On aura compris à la lecture de cette description délibérément fastidieuse que si chaque opération reste fort simple et ne demande a priori qu’un investissement cognitif modeste, leur enchaînement devient rapidement complexe au point d’engendrer de réelles difficultés à partir du moment ou une seule fausse manœuvre viendrait embrouiller l’utilisateur. Une méthode de travail semble indispensable pour maintenir l’exigence cognitive à un niveau acceptable. Un simple exemple : la désignation de la destination d’une hyperliaison se fait sur le nom ou le numéro d’ordre des diapositives. Ce nom est extrait du titre de la diapositive par le logiciel. Or, il est très facile de supprimer le cadre prévu pour le titre, soit par erreur, soit volontairement. La diapositive n’est plus alors identifiable que par son numéro d’ordre, ce qui n’est guère significatif. Il convient donc de s’imposer la discipline de donner un titre à toute diapositive, quelle qu’elle soit, dès sa création.
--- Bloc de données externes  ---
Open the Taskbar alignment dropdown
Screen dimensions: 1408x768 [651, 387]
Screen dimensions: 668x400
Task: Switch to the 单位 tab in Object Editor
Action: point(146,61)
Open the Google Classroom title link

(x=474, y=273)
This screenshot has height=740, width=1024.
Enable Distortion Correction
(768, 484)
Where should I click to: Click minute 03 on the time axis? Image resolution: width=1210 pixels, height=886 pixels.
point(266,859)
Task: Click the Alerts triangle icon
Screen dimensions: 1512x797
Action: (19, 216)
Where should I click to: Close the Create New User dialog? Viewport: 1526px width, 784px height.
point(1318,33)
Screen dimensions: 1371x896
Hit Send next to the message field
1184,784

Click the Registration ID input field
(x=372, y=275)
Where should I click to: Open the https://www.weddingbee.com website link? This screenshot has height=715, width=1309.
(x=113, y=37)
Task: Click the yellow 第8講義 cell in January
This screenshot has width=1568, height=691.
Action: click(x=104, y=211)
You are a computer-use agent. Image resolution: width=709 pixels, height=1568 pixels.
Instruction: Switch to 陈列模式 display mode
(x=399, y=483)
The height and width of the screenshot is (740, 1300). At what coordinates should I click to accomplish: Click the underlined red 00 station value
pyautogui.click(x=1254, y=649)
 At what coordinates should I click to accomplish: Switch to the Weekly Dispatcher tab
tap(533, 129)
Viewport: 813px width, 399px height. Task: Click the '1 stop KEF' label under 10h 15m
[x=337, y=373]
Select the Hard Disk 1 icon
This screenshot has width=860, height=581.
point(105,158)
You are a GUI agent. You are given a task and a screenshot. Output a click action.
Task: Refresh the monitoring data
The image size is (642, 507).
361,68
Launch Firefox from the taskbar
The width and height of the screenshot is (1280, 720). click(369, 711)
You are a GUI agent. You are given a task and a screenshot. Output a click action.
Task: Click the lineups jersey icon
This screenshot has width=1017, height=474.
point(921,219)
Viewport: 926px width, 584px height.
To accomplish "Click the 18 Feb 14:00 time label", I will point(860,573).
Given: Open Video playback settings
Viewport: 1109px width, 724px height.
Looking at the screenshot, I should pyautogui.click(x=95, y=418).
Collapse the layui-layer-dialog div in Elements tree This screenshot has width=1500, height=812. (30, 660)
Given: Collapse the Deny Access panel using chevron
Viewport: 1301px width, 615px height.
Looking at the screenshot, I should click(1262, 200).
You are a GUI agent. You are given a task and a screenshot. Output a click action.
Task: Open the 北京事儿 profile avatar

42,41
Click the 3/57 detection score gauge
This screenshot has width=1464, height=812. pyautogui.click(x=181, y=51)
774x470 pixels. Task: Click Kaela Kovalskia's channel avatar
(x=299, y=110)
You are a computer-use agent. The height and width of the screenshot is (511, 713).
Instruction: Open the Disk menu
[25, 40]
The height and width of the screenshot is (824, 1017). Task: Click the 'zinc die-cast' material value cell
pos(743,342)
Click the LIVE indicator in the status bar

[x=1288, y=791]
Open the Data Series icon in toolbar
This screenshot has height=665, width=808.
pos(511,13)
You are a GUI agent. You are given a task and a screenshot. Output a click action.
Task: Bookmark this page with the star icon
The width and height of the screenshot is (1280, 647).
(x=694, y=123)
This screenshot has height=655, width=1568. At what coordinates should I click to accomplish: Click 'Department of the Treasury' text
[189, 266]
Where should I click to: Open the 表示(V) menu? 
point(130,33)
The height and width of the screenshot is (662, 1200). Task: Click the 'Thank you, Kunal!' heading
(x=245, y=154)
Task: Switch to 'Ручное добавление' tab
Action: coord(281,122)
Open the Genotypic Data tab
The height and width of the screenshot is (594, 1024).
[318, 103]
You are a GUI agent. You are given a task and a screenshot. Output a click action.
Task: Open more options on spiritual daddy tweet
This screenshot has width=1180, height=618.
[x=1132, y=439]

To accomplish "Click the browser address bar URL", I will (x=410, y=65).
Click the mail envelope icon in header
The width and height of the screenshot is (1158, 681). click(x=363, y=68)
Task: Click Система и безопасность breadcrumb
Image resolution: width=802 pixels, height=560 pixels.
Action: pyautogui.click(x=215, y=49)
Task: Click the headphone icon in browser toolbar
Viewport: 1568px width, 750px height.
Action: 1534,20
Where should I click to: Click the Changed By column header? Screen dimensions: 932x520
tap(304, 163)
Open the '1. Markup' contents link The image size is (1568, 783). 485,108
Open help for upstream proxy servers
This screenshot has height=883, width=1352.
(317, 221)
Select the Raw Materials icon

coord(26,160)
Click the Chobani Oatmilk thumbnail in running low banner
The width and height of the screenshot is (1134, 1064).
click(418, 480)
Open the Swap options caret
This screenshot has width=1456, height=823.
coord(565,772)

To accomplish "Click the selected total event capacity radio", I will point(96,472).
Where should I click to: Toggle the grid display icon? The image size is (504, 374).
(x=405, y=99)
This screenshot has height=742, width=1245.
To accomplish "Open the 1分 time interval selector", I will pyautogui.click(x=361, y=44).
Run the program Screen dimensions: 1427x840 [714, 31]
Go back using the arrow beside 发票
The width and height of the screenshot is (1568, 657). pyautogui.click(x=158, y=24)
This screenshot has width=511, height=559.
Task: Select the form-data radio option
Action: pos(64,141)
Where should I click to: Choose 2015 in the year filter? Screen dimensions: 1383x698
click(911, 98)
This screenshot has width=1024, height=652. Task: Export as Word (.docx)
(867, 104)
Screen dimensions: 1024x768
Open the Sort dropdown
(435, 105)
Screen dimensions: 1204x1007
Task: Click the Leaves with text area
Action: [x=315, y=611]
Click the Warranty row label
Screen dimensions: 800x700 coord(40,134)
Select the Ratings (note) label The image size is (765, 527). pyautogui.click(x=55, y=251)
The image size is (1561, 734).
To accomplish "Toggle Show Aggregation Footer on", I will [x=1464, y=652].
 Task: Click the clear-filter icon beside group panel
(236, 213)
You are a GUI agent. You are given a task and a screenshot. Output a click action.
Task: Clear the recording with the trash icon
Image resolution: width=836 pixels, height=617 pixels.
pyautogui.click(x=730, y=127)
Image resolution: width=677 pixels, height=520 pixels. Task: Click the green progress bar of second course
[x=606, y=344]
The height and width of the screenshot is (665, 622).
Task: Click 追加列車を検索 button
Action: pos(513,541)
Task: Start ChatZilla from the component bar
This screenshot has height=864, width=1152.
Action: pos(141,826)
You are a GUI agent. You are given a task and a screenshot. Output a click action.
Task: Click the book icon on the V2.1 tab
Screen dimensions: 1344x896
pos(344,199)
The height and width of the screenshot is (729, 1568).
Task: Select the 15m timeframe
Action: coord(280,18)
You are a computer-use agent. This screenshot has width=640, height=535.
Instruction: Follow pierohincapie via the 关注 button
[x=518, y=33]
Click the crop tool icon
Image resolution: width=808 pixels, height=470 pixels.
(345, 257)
Si la consigne n’en est pas donnée expressément, ce qui est la cas, on peut douter que les élèves pensent à le faire.

En termes de transparence opérative, au sens de Rabardel, on peut s’attendre à ce qu’elle soit faible pour nos élèves dans le cas de la mise en place des hyperliens, alors qu’elle semble au contraire plutôt grande dans celui de la création des boutons, où l’on voit l’objet grandir, diminuer ou bouger en relation directe avec les mouvements de main qui tient la souris. En effet, on ne peut apercevoir l’effet produit par la création d’un hyperlien qu’en faisant basculer le logiciel en mode de présentation par une pression sur la touche « F3 » du clavier. L’utilisateur du logiciel dans sa fonction de création devient alors utilisateur final du logiciel dans sa fonction de présentation et peut effectuer un contrôle de conformité du fonctionnement avec ce qu’il avait souhaité réaliser. Certes, il s’agit bien sûr du même logiciel mais les actions possibles pour l’utilisateur y sont différentes.

Comme nous l’avons déjà évoqué, la question du placement d’images n’a pas à être traitée puisque les élèves n’ont pas d’images numérisées à leur disposition. En somme, on peut s’attendre à de nombreuses difficultés dans la réalisation de la tâche, non pas, répétons-le, que chacune de ses parties exigeât un niveau cognitif élevé, mais parce que sa complexité est importante et que sa transparence opérative est faible sur le point crucial que représente la création des hyperliens.